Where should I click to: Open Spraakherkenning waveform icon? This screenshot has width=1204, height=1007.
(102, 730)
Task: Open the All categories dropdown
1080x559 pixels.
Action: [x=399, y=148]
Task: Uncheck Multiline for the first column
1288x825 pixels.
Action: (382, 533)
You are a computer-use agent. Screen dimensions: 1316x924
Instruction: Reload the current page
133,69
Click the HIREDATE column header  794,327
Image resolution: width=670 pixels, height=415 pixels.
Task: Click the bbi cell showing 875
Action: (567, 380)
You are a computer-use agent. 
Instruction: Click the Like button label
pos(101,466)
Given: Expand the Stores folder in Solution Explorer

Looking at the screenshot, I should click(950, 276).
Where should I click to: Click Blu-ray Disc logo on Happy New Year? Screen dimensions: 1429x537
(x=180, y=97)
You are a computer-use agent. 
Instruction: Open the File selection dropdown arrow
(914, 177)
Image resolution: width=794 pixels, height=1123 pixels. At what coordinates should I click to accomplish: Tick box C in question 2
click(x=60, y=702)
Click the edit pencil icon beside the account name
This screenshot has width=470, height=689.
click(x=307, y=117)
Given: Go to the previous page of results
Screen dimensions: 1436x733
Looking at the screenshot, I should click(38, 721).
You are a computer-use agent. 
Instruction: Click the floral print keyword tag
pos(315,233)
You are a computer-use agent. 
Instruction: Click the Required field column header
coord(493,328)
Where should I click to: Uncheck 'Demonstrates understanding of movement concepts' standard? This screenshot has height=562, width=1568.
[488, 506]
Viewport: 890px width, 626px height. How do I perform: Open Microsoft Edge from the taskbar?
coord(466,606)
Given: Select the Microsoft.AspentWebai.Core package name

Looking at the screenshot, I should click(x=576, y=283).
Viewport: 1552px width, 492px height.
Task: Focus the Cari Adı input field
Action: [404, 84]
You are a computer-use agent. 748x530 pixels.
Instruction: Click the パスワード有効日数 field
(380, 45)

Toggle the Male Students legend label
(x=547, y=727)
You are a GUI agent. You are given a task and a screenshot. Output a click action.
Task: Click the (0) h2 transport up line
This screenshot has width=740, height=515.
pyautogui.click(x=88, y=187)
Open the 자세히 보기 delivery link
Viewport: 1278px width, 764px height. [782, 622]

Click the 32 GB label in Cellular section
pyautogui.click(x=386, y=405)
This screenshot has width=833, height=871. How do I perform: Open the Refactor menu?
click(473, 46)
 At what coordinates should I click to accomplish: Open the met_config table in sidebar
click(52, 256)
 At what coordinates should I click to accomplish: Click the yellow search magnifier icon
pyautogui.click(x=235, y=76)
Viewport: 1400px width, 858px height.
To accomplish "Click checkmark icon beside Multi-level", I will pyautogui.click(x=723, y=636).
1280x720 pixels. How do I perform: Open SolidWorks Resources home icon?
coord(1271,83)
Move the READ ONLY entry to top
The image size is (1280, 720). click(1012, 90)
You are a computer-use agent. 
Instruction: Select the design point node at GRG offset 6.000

● Task brief:
Reproduce the data in its entirety, matching each character.

● Task answer:
Where should I click to: Open Spraakherkenning waveform icon? This screenshot has width=1204, height=1007.
(102, 730)
Task: Open the All categories dropdown
1080x559 pixels.
Action: [x=399, y=148]
Task: Uncheck Multiline for the first column
1288x825 pixels.
Action: (382, 533)
You are a computer-use agent. Screen dimensions: 1316x924
Instruction: Reload the current page
133,69
Click the HIREDATE column header  794,327
Image resolution: width=670 pixels, height=415 pixels.
Task: Click the bbi cell showing 875
Action: (567, 380)
You are a computer-use agent. 
Instruction: Click the Like button label
pos(101,466)
Given: Expand the Stores folder in Solution Explorer

Looking at the screenshot, I should click(950, 276).
Where should I click to: Click Blu-ray Disc logo on Happy New Year? Screen dimensions: 1429x537
(x=180, y=97)
You are a computer-use agent. 
Instruction: Open the File selection dropdown arrow
(914, 177)
Image resolution: width=794 pixels, height=1123 pixels. At what coordinates should I click to accomplish: Tick box C in question 2
click(x=60, y=702)
Click the edit pencil icon beside the account name
This screenshot has width=470, height=689.
click(x=307, y=117)
Given: Go to the previous page of results
Screen dimensions: 1436x733
Looking at the screenshot, I should click(38, 721).
You are a computer-use agent. 
Instruction: Click the floral print keyword tag
pos(315,233)
You are a computer-use agent. 
Instruction: Click the Required field column header
coord(493,328)
Where should I click to: Uncheck 'Demonstrates understanding of movement concepts' standard? This screenshot has height=562, width=1568.
[488, 506]
Viewport: 890px width, 626px height. How do I perform: Open Microsoft Edge from the taskbar?
coord(466,606)
Given: Select the Microsoft.AspentWebai.Core package name

Looking at the screenshot, I should click(x=576, y=283).
Viewport: 1552px width, 492px height.
Task: Focus the Cari Adı input field
Action: [404, 84]
You are a computer-use agent. 748x530 pixels.
Instruction: Click the パスワード有効日数 field
(380, 45)

Toggle the Male Students legend label
(x=547, y=727)
You are a GUI agent. You are given a task and a screenshot. Output a click action.
Task: Click the (0) h2 transport up line
This screenshot has width=740, height=515.
pyautogui.click(x=88, y=187)
Open the 자세히 보기 delivery link
Viewport: 1278px width, 764px height. [782, 622]

Click the 32 GB label in Cellular section
pyautogui.click(x=386, y=405)
This screenshot has width=833, height=871. How do I perform: Open the Refactor menu?
click(473, 46)
 At what coordinates should I click to accomplish: Open the met_config table in sidebar
click(52, 256)
 At what coordinates should I click to accomplish: Click the yellow search magnifier icon
pyautogui.click(x=235, y=76)
Viewport: 1400px width, 858px height.
To accomplish "Click checkmark icon beside Multi-level", I will pyautogui.click(x=723, y=636).
1280x720 pixels. How do I perform: Open SolidWorks Resources home icon?
coord(1271,83)
Move the READ ONLY entry to top
The image size is (1280, 720). click(1012, 90)
You are a computer-use agent. 
Instruction: Select the design point node at GRG offset 6.000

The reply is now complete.